** Your instructions **
Reproduce the following rows verbatim, line for line.

(Word and item position data)
....
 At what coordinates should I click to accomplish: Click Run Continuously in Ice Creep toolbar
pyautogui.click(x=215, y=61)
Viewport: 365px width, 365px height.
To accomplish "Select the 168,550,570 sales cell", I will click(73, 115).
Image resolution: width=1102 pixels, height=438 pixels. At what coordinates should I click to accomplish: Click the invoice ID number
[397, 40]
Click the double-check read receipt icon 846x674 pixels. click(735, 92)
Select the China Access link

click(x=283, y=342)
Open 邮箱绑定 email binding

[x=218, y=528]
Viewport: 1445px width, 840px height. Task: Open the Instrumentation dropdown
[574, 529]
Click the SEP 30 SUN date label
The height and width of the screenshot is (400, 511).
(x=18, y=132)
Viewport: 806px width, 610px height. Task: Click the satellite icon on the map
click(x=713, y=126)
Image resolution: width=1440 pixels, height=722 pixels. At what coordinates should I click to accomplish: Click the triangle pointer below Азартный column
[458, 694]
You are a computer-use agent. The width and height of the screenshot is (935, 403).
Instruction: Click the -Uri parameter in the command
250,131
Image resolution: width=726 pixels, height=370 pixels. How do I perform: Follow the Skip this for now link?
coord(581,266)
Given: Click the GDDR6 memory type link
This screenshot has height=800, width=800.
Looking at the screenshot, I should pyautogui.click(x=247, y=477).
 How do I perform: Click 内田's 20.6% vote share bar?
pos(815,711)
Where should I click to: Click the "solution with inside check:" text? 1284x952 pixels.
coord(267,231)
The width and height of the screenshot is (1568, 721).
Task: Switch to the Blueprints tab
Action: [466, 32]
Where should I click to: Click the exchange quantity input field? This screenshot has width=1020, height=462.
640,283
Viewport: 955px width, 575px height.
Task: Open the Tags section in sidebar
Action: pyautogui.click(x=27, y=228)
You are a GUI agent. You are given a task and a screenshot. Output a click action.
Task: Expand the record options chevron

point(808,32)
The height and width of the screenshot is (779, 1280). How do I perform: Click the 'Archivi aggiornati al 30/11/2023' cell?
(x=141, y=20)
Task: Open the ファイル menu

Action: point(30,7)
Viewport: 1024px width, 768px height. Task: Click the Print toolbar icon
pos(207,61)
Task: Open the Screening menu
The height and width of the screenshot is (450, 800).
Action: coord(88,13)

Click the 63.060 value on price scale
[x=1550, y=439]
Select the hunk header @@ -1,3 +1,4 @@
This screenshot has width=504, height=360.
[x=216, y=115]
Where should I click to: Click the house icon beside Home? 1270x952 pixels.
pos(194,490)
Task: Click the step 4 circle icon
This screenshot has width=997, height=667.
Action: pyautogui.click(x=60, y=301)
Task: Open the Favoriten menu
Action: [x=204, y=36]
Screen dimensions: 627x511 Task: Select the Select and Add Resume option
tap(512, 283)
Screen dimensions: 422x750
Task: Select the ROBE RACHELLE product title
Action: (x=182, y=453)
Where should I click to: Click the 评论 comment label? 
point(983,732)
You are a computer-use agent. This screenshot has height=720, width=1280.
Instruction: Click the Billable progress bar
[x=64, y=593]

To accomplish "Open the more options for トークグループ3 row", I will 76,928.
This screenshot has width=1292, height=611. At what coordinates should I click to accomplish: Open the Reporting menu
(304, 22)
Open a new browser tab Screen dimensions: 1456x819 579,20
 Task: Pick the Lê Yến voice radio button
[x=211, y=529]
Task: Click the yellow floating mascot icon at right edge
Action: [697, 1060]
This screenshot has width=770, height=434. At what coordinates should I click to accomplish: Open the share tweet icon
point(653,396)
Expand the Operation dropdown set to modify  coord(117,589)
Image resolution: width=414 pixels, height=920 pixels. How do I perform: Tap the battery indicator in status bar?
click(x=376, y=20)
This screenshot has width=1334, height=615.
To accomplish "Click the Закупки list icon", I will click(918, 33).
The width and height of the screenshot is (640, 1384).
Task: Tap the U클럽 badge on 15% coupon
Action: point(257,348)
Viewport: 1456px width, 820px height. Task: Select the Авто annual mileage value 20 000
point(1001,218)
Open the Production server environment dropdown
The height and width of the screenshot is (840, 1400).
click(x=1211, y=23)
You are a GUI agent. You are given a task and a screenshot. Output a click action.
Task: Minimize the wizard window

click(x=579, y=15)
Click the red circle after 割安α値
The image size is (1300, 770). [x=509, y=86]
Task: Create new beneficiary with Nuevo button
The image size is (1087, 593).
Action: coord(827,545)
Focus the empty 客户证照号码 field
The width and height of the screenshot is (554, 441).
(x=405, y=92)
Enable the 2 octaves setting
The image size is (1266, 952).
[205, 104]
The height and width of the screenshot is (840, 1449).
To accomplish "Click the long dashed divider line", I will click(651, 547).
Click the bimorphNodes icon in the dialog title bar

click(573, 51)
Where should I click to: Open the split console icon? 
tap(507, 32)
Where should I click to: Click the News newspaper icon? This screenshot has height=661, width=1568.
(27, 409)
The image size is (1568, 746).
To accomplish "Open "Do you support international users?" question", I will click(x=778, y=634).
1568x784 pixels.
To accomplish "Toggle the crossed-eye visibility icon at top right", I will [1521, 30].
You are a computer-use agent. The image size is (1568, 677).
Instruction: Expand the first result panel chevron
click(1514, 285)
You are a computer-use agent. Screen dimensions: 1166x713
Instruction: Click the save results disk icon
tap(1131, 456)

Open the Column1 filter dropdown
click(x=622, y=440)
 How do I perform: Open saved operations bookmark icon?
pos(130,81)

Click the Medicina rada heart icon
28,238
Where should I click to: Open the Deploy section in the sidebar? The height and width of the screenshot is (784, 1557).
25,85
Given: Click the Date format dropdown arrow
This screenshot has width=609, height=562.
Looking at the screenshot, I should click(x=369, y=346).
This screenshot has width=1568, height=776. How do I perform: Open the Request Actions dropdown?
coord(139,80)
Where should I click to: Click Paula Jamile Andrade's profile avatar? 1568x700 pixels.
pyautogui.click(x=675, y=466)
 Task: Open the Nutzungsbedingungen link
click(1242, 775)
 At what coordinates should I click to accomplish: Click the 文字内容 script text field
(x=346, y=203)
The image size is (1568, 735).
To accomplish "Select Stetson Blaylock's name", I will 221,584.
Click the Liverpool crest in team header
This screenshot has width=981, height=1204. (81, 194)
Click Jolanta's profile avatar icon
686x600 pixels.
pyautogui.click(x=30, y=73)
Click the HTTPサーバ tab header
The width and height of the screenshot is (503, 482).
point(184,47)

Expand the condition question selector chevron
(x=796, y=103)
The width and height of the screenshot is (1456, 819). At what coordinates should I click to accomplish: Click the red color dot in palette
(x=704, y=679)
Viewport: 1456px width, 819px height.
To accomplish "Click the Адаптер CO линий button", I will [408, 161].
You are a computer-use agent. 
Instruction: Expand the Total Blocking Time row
....
** Result of this exercise **
 At what coordinates should I click to accomplish: Click Run Continuously in Ice Creep toolbar
pyautogui.click(x=215, y=61)
Viewport: 365px width, 365px height.
To accomplish "Select the 168,550,570 sales cell", I will click(73, 115).
Image resolution: width=1102 pixels, height=438 pixels. At what coordinates should I click to accomplish: Click the invoice ID number
[397, 40]
Click the double-check read receipt icon 846x674 pixels. click(735, 92)
Select the China Access link

click(x=283, y=342)
Open 邮箱绑定 email binding

[x=218, y=528]
Viewport: 1445px width, 840px height. Task: Open the Instrumentation dropdown
[574, 529]
Click the SEP 30 SUN date label
The height and width of the screenshot is (400, 511).
(x=18, y=132)
Viewport: 806px width, 610px height. Task: Click the satellite icon on the map
click(x=713, y=126)
Image resolution: width=1440 pixels, height=722 pixels. At what coordinates should I click to accomplish: Click the triangle pointer below Азартный column
[458, 694]
You are a computer-use agent. The width and height of the screenshot is (935, 403).
Instruction: Click the -Uri parameter in the command
250,131
Image resolution: width=726 pixels, height=370 pixels. How do I perform: Follow the Skip this for now link?
coord(581,266)
Given: Click the GDDR6 memory type link
This screenshot has height=800, width=800.
Looking at the screenshot, I should pyautogui.click(x=247, y=477).
 How do I perform: Click 内田's 20.6% vote share bar?
pos(815,711)
Where should I click to: Click the "solution with inside check:" text? 1284x952 pixels.
coord(267,231)
The width and height of the screenshot is (1568, 721).
Task: Switch to the Blueprints tab
Action: [466, 32]
Where should I click to: Click the exchange quantity input field? This screenshot has width=1020, height=462.
640,283
Viewport: 955px width, 575px height.
Task: Open the Tags section in sidebar
Action: pyautogui.click(x=27, y=228)
You are a GUI agent. You are given a task and a screenshot. Output a click action.
Task: Expand the record options chevron

point(808,32)
The height and width of the screenshot is (779, 1280). How do I perform: Click the 'Archivi aggiornati al 30/11/2023' cell?
(x=141, y=20)
Task: Open the ファイル menu

Action: point(30,7)
Viewport: 1024px width, 768px height. Task: Click the Print toolbar icon
pos(207,61)
Task: Open the Screening menu
The height and width of the screenshot is (450, 800).
Action: coord(88,13)

Click the 63.060 value on price scale
[x=1550, y=439]
Select the hunk header @@ -1,3 +1,4 @@
This screenshot has width=504, height=360.
[x=216, y=115]
Where should I click to: Click the house icon beside Home? 1270x952 pixels.
pos(194,490)
Task: Click the step 4 circle icon
This screenshot has width=997, height=667.
Action: pyautogui.click(x=60, y=301)
Task: Open the Favoriten menu
Action: [x=204, y=36]
Screen dimensions: 627x511 Task: Select the Select and Add Resume option
tap(512, 283)
Screen dimensions: 422x750
Task: Select the ROBE RACHELLE product title
Action: (x=182, y=453)
Where should I click to: Click the 评论 comment label? 
point(983,732)
You are a computer-use agent. This screenshot has height=720, width=1280.
Instruction: Click the Billable progress bar
[x=64, y=593]

To accomplish "Open the more options for トークグループ3 row", I will 76,928.
This screenshot has width=1292, height=611. At what coordinates should I click to accomplish: Open the Reporting menu
(304, 22)
Open a new browser tab Screen dimensions: 1456x819 579,20
 Task: Pick the Lê Yến voice radio button
[x=211, y=529]
Task: Click the yellow floating mascot icon at right edge
Action: [697, 1060]
This screenshot has width=770, height=434. At what coordinates should I click to accomplish: Open the share tweet icon
point(653,396)
Expand the Operation dropdown set to modify  coord(117,589)
Image resolution: width=414 pixels, height=920 pixels. How do I perform: Tap the battery indicator in status bar?
click(x=376, y=20)
This screenshot has width=1334, height=615.
To accomplish "Click the Закупки list icon", I will click(918, 33).
The width and height of the screenshot is (640, 1384).
Task: Tap the U클럽 badge on 15% coupon
Action: point(257,348)
Viewport: 1456px width, 820px height. Task: Select the Авто annual mileage value 20 000
point(1001,218)
Open the Production server environment dropdown
The height and width of the screenshot is (840, 1400).
click(x=1211, y=23)
You are a GUI agent. You are given a task and a screenshot. Output a click action.
Task: Minimize the wizard window

click(x=579, y=15)
Click the red circle after 割安α値
The image size is (1300, 770). [x=509, y=86]
Task: Create new beneficiary with Nuevo button
The image size is (1087, 593).
Action: coord(827,545)
Focus the empty 客户证照号码 field
The width and height of the screenshot is (554, 441).
(x=405, y=92)
Enable the 2 octaves setting
The image size is (1266, 952).
[205, 104]
The height and width of the screenshot is (840, 1449).
To accomplish "Click the long dashed divider line", I will click(651, 547).
Click the bimorphNodes icon in the dialog title bar

click(573, 51)
Where should I click to: Open the split console icon? 
tap(507, 32)
Where should I click to: Click the News newspaper icon? This screenshot has height=661, width=1568.
(27, 409)
The image size is (1568, 746).
To accomplish "Open "Do you support international users?" question", I will click(x=778, y=634).
1568x784 pixels.
To accomplish "Toggle the crossed-eye visibility icon at top right", I will [1521, 30].
You are a computer-use agent. The image size is (1568, 677).
Instruction: Expand the first result panel chevron
click(1514, 285)
You are a computer-use agent. Screen dimensions: 1166x713
Instruction: Click the save results disk icon
tap(1131, 456)

Open the Column1 filter dropdown
click(x=622, y=440)
 How do I perform: Open saved operations bookmark icon?
pos(130,81)

Click the Medicina rada heart icon
28,238
Where should I click to: Open the Deploy section in the sidebar? The height and width of the screenshot is (784, 1557).
25,85
Given: Click the Date format dropdown arrow
This screenshot has width=609, height=562.
Looking at the screenshot, I should click(x=369, y=346).
This screenshot has width=1568, height=776. How do I perform: Open the Request Actions dropdown?
coord(139,80)
Where should I click to: Click Paula Jamile Andrade's profile avatar? 1568x700 pixels.
pyautogui.click(x=675, y=466)
 Task: Open the Nutzungsbedingungen link
click(1242, 775)
 At what coordinates should I click to accomplish: Click the 文字内容 script text field
(x=346, y=203)
The image size is (1568, 735).
To accomplish "Select Stetson Blaylock's name", I will 221,584.
Click the Liverpool crest in team header
This screenshot has width=981, height=1204. (81, 194)
Click Jolanta's profile avatar icon
686x600 pixels.
pyautogui.click(x=30, y=73)
Click the HTTPサーバ tab header
The width and height of the screenshot is (503, 482).
point(184,47)

Expand the condition question selector chevron
(x=796, y=103)
The width and height of the screenshot is (1456, 819). At what coordinates should I click to accomplish: Click the red color dot in palette
(x=704, y=679)
Viewport: 1456px width, 819px height.
To accomplish "Click the Адаптер CO линий button", I will [408, 161].
You are a computer-use agent. 
Instruction: Expand the Total Blocking Time row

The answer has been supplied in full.